2 pensieri su “Storia: Il sangue del Sud (e il sudore del nord)

  1. Caro Dr Salvatore G,anci,
    forse è da qualche anno che in Italia stia emergendo la storia , quella più compatibile con la realtà che , forse, non ci è stata del tutto spiegata abbastanza. Anch’io, come Lei, ho avuto modo di leggere alcuni libri, più o meno recenti, riguardante “l’unificazione d’Italia”. Mi riferisco al libro storico di Pino Aprile con il quale ho avuto modo di complimentarmi tramite internet per il suo meraviglioso libro intitolato “Terroni”, o quello scritto da Antonio Ciano dal titolo “I Savoia e il massacro del Sud; la raccolta in fascicoli de “Il mattino” ed altri due illuminanti volumi tra cui quello della nota scrittrice Prof.ssa Dora Liguori con il suo libro dal titolo “ Quell’Amara Unità D’Italia”
    In tali letture mi è parso di notare un solo scopo da parte dei piemontesi. Quello di svuotare le casse del regno delle due Sicilie di proprietà del Regno borbonico.

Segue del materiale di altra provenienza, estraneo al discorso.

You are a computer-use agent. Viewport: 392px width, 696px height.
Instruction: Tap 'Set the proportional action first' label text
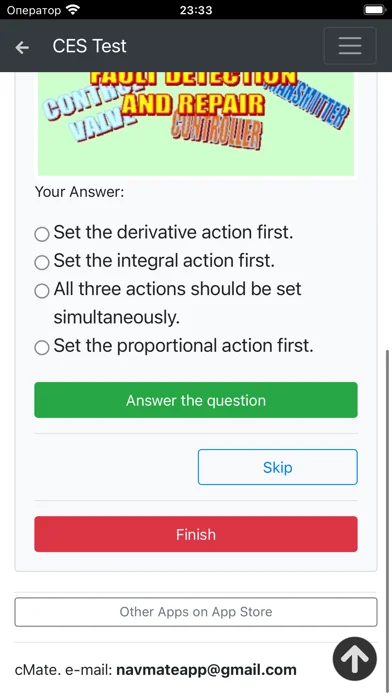coord(183,346)
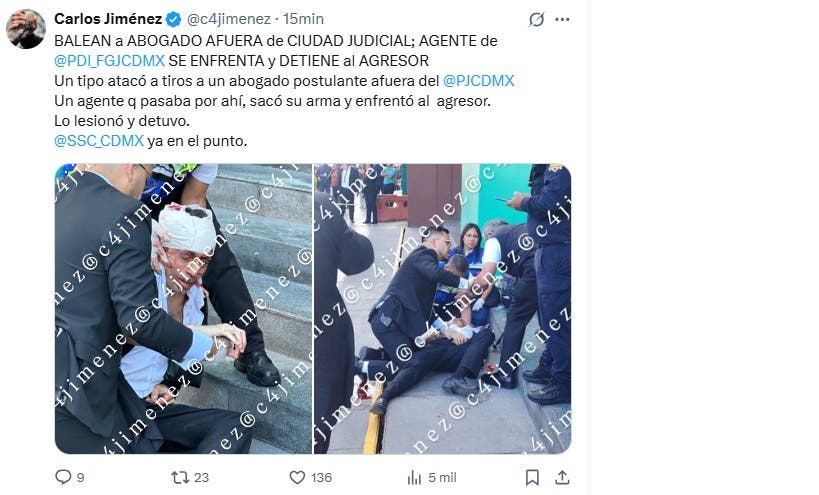Open the @c4jimenez handle link
Viewport: 819px width, 495px height.
click(229, 19)
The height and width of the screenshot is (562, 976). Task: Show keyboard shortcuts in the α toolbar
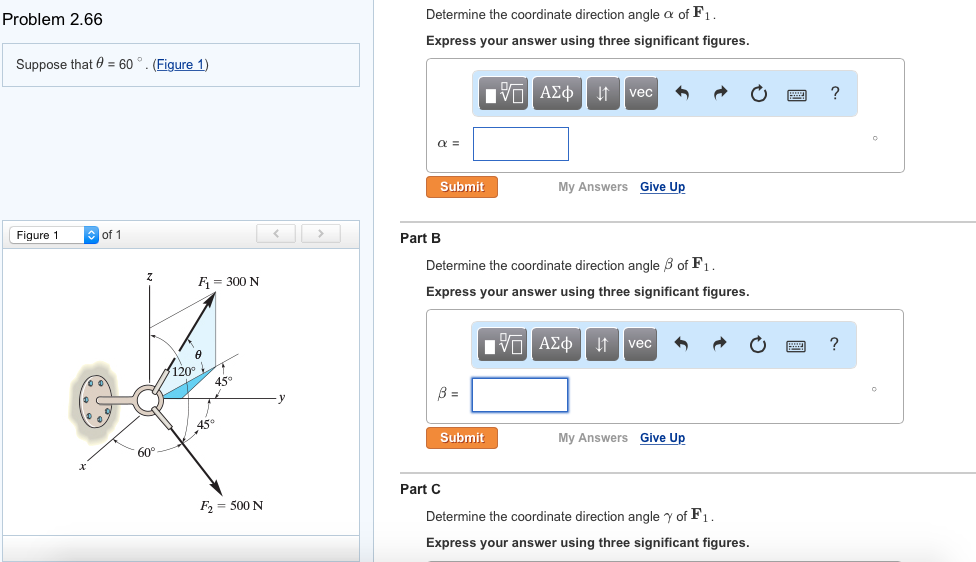click(797, 94)
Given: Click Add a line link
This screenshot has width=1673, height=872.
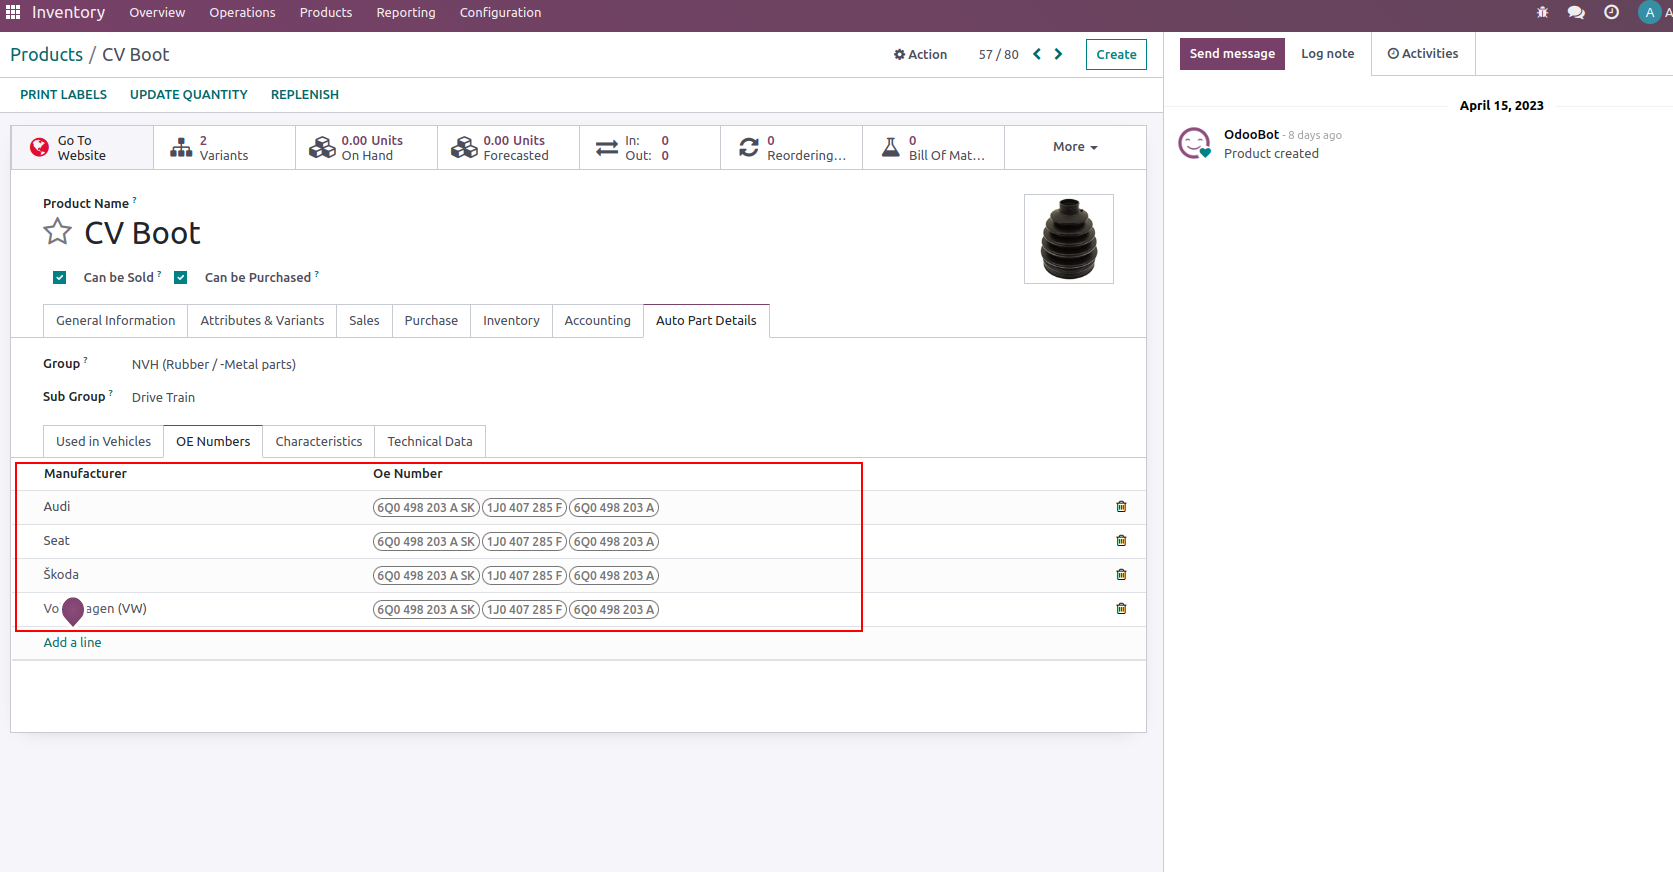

    Ho letto anche che quei “famigerati briganti”, buona parte di loro erano dei semplici combattenti che difendevano il proprio suolo e , per convenienza politica, per non dire che si trattava di una guerra e quindi
    venivano appellati come briganti. Si legge anche che i Savoia misero a ferro e fuoco interi villaggi e paesi , uccidendo e sottraendo ai malcapitati tutti i loro averi, uccidendo chi reagiva .Se il Piemonte allungò il proprio confine, il Sud non ci guadagnò di certo, anzi, credo che stia ancora pagando la sconfitta a caro prezzo (esempio dei fondi FAS).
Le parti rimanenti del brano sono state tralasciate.